*DOCUMENT SECTION*.
/---
Astrology.
Now, I am a sceptic, and as far as I am concerned I have seen very little to convince me that there is any basis whatsoever to astrology. Horoscopes have never given me any accurate description of the day about to come, and when I tested the Old Moore's Almanack predictions for 2008, the results came out against viewing astrology as a useful predictive measure. For that reason, what follows rankles a little with me, because it offends my sceptical, scientific mind.
I was born under Cancer, and typify the description of a Cancerian in ways that I do not feel like I fit any of the other star signs (an important test of any such personality-science claim is to see whether or not you fit any of the other categories equally well). That means that astrological advice on how to date me might just work, where other advice might not.
The Compatibility and Love blog has a post under its astrology section called How to Win a Cancer's Heart (specifically, a Cancerian man's heart), and for once the advice, while not completely applicable to Yours Truly, certainly gets a lot closer than the stuff I see elsewhere in describing what the messages are that I am sending.
It opens by talking about food, and with the old stereotype/cliché that "the way to a man's heart is through his stomach" (which always makes me think of the response, "Well, it is if you're stabbing upwards through his belly..."). Now, I self-identify as a tubby bitch, and certainly enjoy my food, but really, it's not a key thing.
\---
*RECORDED DATA*.
/---
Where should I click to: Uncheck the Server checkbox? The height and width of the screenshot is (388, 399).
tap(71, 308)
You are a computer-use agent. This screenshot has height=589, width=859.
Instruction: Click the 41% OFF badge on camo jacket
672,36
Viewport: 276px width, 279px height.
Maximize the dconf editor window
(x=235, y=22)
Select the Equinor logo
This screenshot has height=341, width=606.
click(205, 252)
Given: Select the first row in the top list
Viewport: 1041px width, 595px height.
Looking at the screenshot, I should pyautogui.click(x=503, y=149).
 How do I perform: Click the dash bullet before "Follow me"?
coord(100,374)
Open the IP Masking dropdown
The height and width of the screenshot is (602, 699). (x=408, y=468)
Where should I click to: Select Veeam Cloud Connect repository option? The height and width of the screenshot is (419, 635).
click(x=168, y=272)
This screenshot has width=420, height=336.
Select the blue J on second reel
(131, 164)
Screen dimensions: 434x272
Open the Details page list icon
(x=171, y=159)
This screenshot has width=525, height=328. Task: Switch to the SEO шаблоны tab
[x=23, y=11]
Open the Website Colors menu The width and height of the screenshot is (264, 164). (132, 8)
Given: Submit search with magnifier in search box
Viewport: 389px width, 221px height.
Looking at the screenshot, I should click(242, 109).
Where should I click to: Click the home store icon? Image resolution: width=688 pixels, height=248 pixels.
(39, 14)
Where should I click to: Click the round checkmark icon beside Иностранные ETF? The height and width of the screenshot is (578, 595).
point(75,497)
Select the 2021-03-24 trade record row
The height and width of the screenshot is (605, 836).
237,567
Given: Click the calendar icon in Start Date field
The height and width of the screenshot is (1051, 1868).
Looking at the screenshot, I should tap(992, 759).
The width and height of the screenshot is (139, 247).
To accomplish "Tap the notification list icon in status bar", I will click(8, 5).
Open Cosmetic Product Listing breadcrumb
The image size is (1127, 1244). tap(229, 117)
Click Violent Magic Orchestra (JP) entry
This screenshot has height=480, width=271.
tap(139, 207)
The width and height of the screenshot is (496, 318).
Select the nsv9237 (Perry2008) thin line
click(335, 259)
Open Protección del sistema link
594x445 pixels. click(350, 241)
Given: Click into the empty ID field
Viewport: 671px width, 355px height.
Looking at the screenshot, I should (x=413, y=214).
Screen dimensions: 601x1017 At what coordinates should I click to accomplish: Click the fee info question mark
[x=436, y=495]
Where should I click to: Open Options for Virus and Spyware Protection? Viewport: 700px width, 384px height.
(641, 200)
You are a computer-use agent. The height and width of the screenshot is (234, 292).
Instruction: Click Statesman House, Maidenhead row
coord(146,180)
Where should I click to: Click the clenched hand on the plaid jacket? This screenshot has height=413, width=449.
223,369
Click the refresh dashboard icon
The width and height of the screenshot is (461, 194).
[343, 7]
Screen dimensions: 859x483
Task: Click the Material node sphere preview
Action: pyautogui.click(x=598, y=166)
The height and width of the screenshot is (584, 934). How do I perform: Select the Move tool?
\---
For each statement below, say whether it agrees with the astrology post, answering yes or no and quoting the words of the post that decide it. (a) The writer tested the Old Moore's Almanack predictions for 2008. (b) The writer finds the advice in How to Win a Cancer's Heart completely applicable. (c) The writer treats food as a key thing.

(a) Yes: "when I tested the Old Moore's Almanack predictions for 2008, the results came out against viewing astrology as a useful predictive measure."
(b) No: "while not completely applicable to Yours Truly."
(c) No: "but really, it's not a key thing."